3.Mr. Ruteere (Special Rapporteur on contemporary forms of racism, racial discrimination, xenophobia and related intolerance) said that the issue of hate speech was at the centre of his mandate and had been one of the key topics addressed in his report to the Human Rights Council at its twentieth session (A/HRC/20/38). An in-depth study on the use of the Internet to propagate racist rhetoric and xenophobic discourse, to which various stakeholders were contributing, was currently under way. The global economic crisis and its attendant social anxieties had created an environment conducive to the dissemination of racist and xenophobic attitudes in the media, especially on the Internet. It was distressing to see political parties giving growing credence to xenophobic discourse disseminated through the Internet, and to find the electronic media being used to recruit members of extremist groups and organize rallies. Estimates suggested that the number of hate websites had grown to some 8,000 by 2008, not including the numerous social media that helped to disseminate racist and xenophobic ideas. Faced with that problem, States had a key role to play by adopting legislative and regulatory measures designed to combat the propagation of hate speech and by concluding the pertinent regional agreements. The Council of Europe Additional Protocol to the Convention on Cybercrime, concerning the criminalization of acts of a racist and xenophobic nature committed through computer systems was an important advance in that direction. In addition, in accordance with their international obligations every State should enact laws designed specifically to prevent the propagation of xenophobic ideas, basing themselves on the conclusions of the outcome document of the Durban Review Conference.
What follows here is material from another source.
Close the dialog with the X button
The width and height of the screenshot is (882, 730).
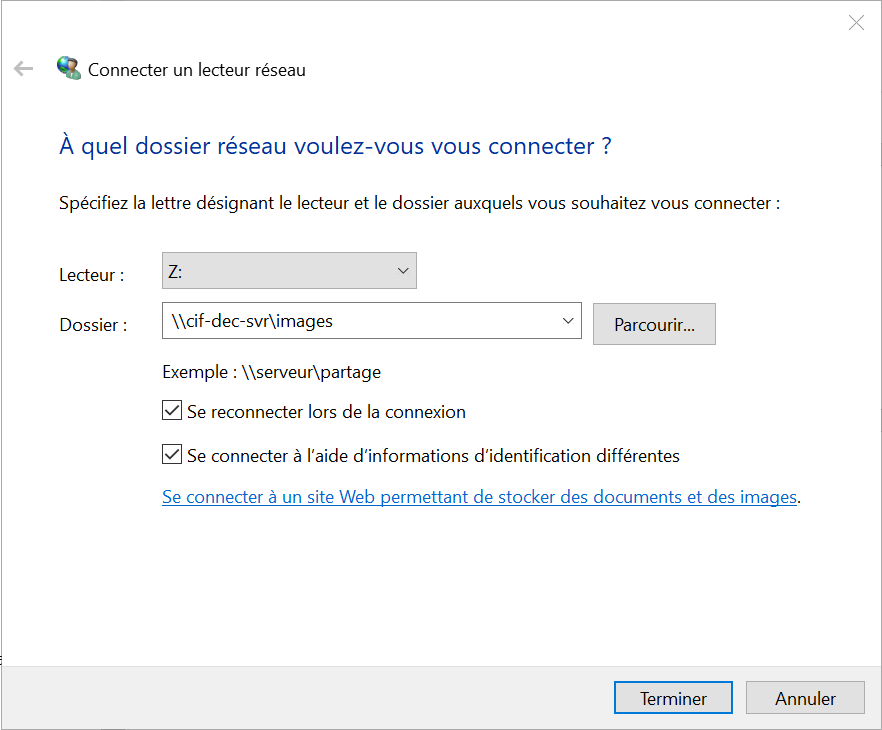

4.He shared the view of the Special Rapporteur on the promotion and protection of the right to freedom of opinion and expression that any restrictions on the content disseminated via the Internet should be applied on a clearly defined legal basis and in a manner compatible with international human rights law, the aim being to determine to what extent freedom of expression and opinion needed to be restricted in order to combat racism. The fight against the dissemination of xenophobic messages via the Internet called for consultation among all stakeholders, including Internet service providers, multimedia companies, and States, with a view to agreeing on self-regulatory initiatives. NGOs could also play a crucial role, being in a position to exert pressure on website administrators and persuade them to remove racist content even in the absence of legal provisions requiring them to do so. To conclude, if coordinated solutions were to be found, it was vital that the dissemination of racist content via the Internet and in political circles should be discussed in international forums.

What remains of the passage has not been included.